Despite recent research efforts to highlight the importance of trust in the GIS domain, thus far no practical work has been done to establish a standard visualisation of trust that users can utilise to compare the trustworthiness of datasets. There is also a lack of transition of trust knowledge from other domains such as psychology, sociology and e-Commerce where notions of trust and trust cues have been established and empirically confirmed.

3 GEO Label Initiative

The Global Earth Observation System of Systems (GEOSS) [36] is a distributed ‘system of systems’ which is being constructed by the Group on Earth Observation (GEO) [37] to provide decision-support tools to a wide variety of users. Given that the GEOSS is estimated to contain more than 28 million dataset records and is constantly growing [38], choices faced when selecting a dataset can (depending on usage domain) be quite daunting. With such a huge choice of datasets comes the problem of data quality assessment and dataset selection decision making. To tackle this challenge, the GEO Science and Technology Committee (STC) [39] proposed to establish a GEO label – a label “related to the scientific relevance, quality, acceptance and societal needs for activities in support of GEOSS as an attractive incentive for involvement of the S&T communities” [40, p. 2]. The STC suggested that the development of such a label could significantly improve user recognition of the quality of geospatial datasets and that its use could help promote trust in datasets that carry the established GEO label [40]. Research presented in this paper was conducted to define and develop the proposed GEO label to act as a quality and trustworthiness indicator and support fitness for purpose dataset evaluation.

**SUPPLIED MATERIAL**
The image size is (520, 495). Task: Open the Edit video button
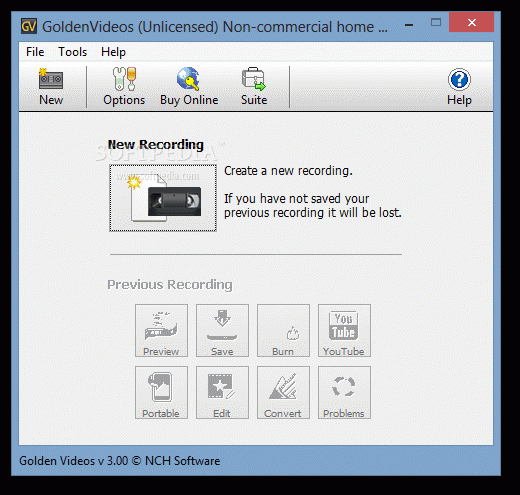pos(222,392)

==

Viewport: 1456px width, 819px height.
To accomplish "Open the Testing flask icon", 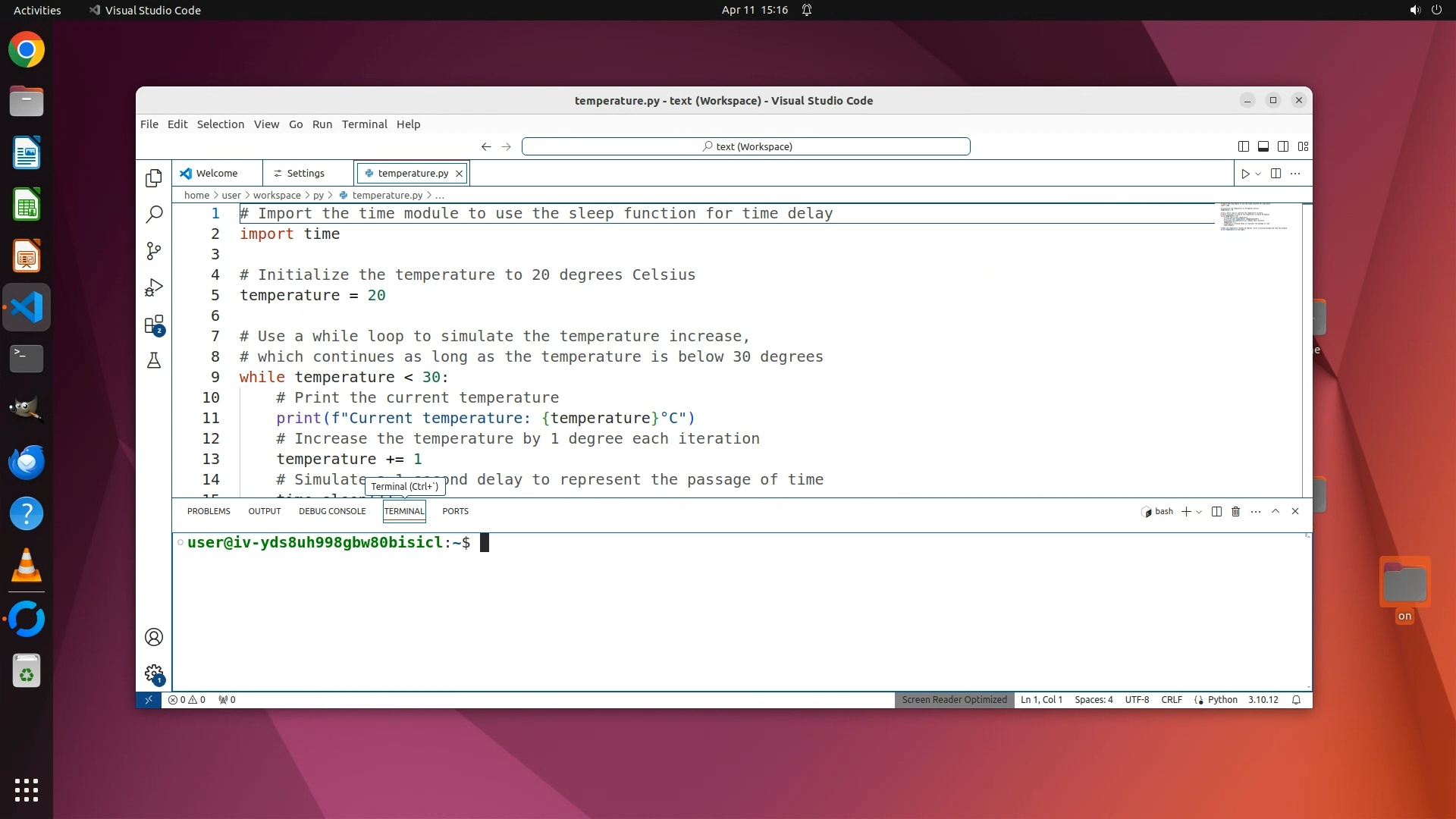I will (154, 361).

**TASK REQUIREMENTS**
**a.** In the passage on the GEO label, how many dataset records is the GEOSS estimated to contain?
**b.** Resume the passage on the GEO label, starting after its final sentence.

**TASK-BY-TASK ANSWERS**
**a.** More than 28 million.

**b.**
4 Method

The main focus of our research was to design the concept of a GEO label founded on knowledge elicited about how geospatial data users select datasets to use, the reasoning behind their selection decisions, and what mechanisms could improve their experience. Our research adopted an iterative user-centered design (UCD) approach in order to generate solutions that are tailored to geospatial data users’ needs and that are likely to garner user acceptance once deployed.

Utilising various tried-and-tested UCD methods, our research comprised a series of phases of research (exploration, development, evaluation and validation), with each phase building upon the knowledge gathered in the previous phase(s) [9].

A preparatory phase [9, 10] was conducted using a series of semi-structured, face-to-face and telephone interviews with geospatial data expert users and producers. The intention was to uncover initial information about dataset selection, including their use and production within representative application areas, in order to inform later research phases. A total of 18 interviewees were recruited, representing a variety of expert groups including end data users, researchers, data archivists, academics, and data producers.

Phase I [9] was conducted via a comprehensive online questionnaire-based survey that comprised over 60 questions to solicit initial geospatial data producers’ and users’ views on the concept of a GEO label and the role it should serve. A total of 87 valid questionnaire responses were received: 57 from self-identified dataset users and 30 from self-identified dataset producers.

Phase II [9] focused on the iterative design of the graphical representation of the GEO label. A comprehensive questionnaire-based study that also comprised over 60 questions was conducted to solicit geospatial data producers’ and users’ views on the proposed GEO label visualisations. A total of 26 valid questionnaire responses were received, 10 from ‘primarily dataset users’, 3 from ‘primarily dataset producers’, and 13 from ‘equally data users and data producers’. Following this, GEO label designs were adapted and improved in line with geospatial experts’ feedback and recommendations.

5 Findings and Outcomes

In this section, we highlight the key findings from the studies conducted to define and develop a GEO label.

5.1 Initial Investigation

Verbatim transcripts of the interview recordings were generated to support detailed data analysis. The transcripts were thematically analysed to identify the informational facets of importance to users when assessing dataset fitness for purpose and to derive detailed user requirements that relate specifically to quality and trustworthiness assessment of datasets for the purpose of making dataset selection decisions.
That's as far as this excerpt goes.